Most federal and state agencies are first taking a voluntary approach to persuade sprayers to control pesticide drift. But if voluntary guidelines don't work, officials may make them mandatory. "The problem," says Miller, "with regulating sprayers is that the atmosphere is constantly changing."

His research on the behavior of aerial spraying has attracted the attention of the U.S. Army and the Environmental Protection Agency. "They all have reasons for wanting to know how the atmosphere works," says Miller.

Miller's findings could be applicable to the army's defense against chemical weapons, he says.

His research interests further include forest meterology, where his findings have led to practical procedures for forest protection and managment. He has also been involved with the experimental monitoring and numerical modeling of watersheds.

Working in collaboration with other faculty, he monitored how much nitrogen - a nutrient affecting water quality - entered Long Island Sound from the atmosphere and other sources. Data from the five-year study that ended in 1994 shows nearly eight percent of the nitrogen in the Sound fell directly from the sky.

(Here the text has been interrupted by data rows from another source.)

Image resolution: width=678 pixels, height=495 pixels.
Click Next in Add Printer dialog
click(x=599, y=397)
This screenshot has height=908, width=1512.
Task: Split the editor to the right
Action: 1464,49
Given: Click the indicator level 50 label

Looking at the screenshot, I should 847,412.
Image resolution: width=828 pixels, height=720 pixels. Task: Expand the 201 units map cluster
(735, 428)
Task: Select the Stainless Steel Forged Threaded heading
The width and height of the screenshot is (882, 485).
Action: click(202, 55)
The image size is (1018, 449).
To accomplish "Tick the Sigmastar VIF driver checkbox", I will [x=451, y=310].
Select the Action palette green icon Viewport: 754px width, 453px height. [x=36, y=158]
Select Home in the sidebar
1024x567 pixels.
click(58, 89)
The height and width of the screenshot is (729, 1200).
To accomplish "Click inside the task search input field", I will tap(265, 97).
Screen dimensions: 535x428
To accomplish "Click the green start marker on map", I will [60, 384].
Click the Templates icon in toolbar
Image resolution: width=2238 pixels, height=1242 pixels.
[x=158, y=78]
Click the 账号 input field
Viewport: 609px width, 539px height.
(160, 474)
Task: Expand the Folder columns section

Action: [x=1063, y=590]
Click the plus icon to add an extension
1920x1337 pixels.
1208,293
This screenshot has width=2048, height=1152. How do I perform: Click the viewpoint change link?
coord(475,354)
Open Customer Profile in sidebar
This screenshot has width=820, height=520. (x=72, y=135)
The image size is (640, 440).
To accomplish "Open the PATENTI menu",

This information has been useful to the state Department of Environmental Protection. Now it can better evaluate how much nitrogen sewage treatment plants dispersed into the Sound.

Miller, who began his career in forestry, is also working with the DEP to monitor mercury concentrations around Connecticut. Mercury occurs naturally in the environment, e.g., from volcanic emissions or from soil.

Man-caused mercury emissions can occur as the result of trash burning or the incineration of medical hazardous waste. Unlike lead, mercury is absorbed by the soil, and then is re-emitted into the air.

Mercury as a gas in the atmosphere, where it enjoys extraordinary longevity, is not harmful to humans. But when the element enters the food chain, it becomes methyl-mercury, a mineral- chemical compound that is harmful to humans. In fish products, the dangerous compound resides in the meat of the animal, not the fat one throws away.

Miller is using some mathematical models to study how mercury travels and transforms itself in the air. "We don't have a clue what goes on once it goes into the soil," he says.

The real solutions to these problems are years down the road, explains Miller, who also wears the hat of state climatologist. "All of this is after the fact. We're working toward real-time solutions."

Miller's research is funded by a variety of public sources - none of it by industry. "Little long-term or basic research gets done by companies," he says. "If people in universities don't do it, then it doesn't get done."